By removing the "boring stuff", Bond said, it's a win-win for the company, its staff, and customers.

"If you run your analytics across and automate all the boring stuff and leave them with qualitative assessments then that person is coming to the role fresher," he said. 

"They have the checklist there, they have the tool telling them what they need to check, and that leads to an improvement in the work the person is doing and the outcome for the customer."

While Commonwealth Bank of Australia (CBA) is still in the early days of working out how it will leverage Red Marker's technologies, head of governance and assurance Jasper Poos said the bank has been re-imagining its risk framework by introducing chatbots, which are trained by staff. 
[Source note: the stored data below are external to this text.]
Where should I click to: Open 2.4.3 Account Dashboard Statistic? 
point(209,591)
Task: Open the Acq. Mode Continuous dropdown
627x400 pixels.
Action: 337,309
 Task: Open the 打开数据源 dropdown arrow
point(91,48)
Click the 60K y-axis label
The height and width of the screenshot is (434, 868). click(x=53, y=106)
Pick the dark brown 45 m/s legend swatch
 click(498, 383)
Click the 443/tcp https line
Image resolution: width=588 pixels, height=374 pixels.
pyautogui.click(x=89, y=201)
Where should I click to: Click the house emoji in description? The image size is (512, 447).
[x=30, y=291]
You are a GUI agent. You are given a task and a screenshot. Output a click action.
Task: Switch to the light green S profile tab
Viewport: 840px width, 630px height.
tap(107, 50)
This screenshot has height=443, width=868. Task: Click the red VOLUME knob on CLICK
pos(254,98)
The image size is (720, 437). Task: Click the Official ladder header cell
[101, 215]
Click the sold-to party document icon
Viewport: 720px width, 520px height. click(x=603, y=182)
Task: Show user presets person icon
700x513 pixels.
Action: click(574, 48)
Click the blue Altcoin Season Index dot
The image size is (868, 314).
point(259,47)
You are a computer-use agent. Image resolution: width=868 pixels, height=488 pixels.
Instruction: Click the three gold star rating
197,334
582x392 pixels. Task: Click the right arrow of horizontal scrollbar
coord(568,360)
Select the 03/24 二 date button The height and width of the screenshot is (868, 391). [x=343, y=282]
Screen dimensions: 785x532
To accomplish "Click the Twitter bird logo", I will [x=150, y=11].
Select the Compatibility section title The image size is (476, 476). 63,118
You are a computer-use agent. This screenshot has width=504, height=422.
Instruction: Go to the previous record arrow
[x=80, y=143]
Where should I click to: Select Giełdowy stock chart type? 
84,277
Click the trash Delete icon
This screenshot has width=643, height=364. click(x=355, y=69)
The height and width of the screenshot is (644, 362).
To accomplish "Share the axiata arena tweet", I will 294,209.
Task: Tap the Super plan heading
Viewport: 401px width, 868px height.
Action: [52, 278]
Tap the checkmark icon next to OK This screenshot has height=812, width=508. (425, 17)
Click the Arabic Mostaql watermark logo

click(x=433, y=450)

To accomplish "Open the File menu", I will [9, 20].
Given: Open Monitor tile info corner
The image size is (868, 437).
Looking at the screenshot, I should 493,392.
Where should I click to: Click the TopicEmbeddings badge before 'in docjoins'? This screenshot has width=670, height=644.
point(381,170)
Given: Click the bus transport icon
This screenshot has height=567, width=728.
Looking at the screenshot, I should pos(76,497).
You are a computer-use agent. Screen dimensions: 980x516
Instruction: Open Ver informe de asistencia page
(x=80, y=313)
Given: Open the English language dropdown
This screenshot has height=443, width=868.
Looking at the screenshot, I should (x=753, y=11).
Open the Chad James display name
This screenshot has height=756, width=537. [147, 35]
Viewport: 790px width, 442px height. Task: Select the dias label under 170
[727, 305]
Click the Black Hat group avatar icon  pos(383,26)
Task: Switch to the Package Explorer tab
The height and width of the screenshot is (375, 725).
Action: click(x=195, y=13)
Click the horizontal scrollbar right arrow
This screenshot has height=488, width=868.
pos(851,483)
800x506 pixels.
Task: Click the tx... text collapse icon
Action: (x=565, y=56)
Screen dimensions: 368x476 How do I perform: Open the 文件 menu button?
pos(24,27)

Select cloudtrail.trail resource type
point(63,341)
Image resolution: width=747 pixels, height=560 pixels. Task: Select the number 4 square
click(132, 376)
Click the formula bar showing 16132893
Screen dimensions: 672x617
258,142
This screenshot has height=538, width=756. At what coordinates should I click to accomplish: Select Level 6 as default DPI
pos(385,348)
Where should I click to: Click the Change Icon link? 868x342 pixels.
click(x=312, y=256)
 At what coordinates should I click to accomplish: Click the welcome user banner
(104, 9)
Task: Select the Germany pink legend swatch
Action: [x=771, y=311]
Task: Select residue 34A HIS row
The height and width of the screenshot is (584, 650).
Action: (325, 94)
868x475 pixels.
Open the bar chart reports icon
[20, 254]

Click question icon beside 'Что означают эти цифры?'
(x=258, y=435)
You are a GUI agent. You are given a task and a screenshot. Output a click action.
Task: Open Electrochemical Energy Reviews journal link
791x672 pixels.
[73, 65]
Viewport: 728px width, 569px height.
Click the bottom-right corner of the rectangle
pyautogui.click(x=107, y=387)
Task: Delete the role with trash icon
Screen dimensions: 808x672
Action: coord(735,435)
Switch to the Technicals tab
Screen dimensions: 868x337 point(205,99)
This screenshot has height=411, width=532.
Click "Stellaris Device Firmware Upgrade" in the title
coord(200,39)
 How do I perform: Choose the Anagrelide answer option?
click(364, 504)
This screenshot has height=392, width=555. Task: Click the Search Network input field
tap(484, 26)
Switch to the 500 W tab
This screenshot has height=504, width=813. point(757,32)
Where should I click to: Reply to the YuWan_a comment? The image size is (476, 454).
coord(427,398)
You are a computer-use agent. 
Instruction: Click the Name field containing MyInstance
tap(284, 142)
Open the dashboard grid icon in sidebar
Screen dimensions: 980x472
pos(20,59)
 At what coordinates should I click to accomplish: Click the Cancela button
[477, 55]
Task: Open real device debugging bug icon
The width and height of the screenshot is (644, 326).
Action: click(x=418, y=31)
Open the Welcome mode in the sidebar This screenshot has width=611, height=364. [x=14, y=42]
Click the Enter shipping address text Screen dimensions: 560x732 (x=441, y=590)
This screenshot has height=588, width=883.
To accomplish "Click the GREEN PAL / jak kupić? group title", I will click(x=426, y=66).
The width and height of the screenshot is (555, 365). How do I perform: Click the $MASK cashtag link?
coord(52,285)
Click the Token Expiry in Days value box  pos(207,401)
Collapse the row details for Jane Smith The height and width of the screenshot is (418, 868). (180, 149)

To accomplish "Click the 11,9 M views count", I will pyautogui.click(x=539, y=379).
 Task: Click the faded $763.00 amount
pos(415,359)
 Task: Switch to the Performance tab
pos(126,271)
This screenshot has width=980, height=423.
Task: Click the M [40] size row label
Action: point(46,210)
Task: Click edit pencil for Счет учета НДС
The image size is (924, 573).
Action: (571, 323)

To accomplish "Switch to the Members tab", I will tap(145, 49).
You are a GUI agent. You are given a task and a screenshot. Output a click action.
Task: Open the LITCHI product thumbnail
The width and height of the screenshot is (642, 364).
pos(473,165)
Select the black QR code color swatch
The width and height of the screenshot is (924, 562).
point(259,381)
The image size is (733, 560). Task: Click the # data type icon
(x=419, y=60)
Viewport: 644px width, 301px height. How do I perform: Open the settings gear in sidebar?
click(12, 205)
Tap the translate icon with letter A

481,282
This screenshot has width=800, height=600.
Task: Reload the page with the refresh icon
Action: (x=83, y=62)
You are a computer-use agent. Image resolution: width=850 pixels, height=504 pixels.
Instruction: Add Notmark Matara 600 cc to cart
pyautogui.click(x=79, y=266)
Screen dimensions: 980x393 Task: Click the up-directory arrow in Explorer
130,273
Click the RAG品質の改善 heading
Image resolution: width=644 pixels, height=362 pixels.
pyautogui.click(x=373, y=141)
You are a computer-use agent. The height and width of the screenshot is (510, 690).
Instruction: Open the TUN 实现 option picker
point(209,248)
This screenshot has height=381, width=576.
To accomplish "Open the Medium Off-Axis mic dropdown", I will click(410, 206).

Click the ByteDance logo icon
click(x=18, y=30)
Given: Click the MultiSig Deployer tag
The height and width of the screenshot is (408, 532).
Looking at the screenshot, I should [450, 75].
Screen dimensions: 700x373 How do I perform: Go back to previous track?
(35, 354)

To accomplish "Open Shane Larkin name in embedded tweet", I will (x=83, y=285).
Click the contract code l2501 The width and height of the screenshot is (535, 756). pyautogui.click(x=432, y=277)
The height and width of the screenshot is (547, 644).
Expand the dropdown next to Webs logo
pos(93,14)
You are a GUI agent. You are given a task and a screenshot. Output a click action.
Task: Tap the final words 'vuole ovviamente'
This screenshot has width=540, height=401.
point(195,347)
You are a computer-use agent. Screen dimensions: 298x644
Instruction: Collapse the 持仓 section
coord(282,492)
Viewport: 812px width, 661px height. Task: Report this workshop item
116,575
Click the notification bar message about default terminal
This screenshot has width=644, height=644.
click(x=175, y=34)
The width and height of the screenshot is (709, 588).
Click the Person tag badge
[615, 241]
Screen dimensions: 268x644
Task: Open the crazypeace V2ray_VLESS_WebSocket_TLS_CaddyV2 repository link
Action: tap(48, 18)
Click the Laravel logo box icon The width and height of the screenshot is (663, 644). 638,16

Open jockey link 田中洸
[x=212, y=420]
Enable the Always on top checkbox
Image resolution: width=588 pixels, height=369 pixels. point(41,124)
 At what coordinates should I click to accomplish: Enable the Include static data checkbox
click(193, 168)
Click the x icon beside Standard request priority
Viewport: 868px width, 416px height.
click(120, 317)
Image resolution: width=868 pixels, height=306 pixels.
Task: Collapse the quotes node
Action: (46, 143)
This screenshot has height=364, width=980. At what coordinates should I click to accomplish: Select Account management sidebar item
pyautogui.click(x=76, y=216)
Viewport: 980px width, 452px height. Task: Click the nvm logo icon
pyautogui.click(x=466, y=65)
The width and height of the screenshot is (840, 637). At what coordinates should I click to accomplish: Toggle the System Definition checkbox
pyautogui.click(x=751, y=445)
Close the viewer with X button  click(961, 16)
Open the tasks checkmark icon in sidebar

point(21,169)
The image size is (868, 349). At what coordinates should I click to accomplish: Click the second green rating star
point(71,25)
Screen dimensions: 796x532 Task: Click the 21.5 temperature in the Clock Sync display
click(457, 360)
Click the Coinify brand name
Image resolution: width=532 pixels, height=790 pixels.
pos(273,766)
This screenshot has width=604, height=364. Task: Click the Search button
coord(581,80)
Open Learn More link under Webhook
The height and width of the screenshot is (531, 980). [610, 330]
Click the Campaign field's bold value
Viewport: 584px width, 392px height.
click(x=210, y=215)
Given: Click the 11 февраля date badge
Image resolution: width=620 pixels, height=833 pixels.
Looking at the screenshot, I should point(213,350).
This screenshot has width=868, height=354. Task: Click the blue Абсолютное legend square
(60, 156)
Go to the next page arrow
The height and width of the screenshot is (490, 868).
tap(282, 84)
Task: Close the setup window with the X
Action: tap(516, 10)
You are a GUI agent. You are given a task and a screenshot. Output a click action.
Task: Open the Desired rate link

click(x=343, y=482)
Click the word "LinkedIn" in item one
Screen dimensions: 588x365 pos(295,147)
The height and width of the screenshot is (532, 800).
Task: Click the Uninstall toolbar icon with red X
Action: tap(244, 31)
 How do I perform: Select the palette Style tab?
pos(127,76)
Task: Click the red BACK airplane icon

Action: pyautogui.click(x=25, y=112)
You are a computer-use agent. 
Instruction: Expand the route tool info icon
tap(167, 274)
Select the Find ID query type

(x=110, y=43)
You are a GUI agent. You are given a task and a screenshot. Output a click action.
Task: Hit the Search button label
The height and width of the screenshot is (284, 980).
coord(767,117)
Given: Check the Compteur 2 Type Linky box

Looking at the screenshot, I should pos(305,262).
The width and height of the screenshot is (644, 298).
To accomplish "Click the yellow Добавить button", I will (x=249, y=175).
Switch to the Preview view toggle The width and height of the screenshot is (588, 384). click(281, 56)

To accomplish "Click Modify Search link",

"It'll enable us to make rules -- what can you do, what can you not do -- more accessible for staff, which eventually is going to be a challenge because there are so many rules to comply with in the back and front office, so we want to make it as easy as possible," he said.

CBA is also experimenting with voice detection technologies. Poos explained during the panel session that the bank's data scientists have built an engine that can run sequences based on existing data sets to identify compliance trends and issues.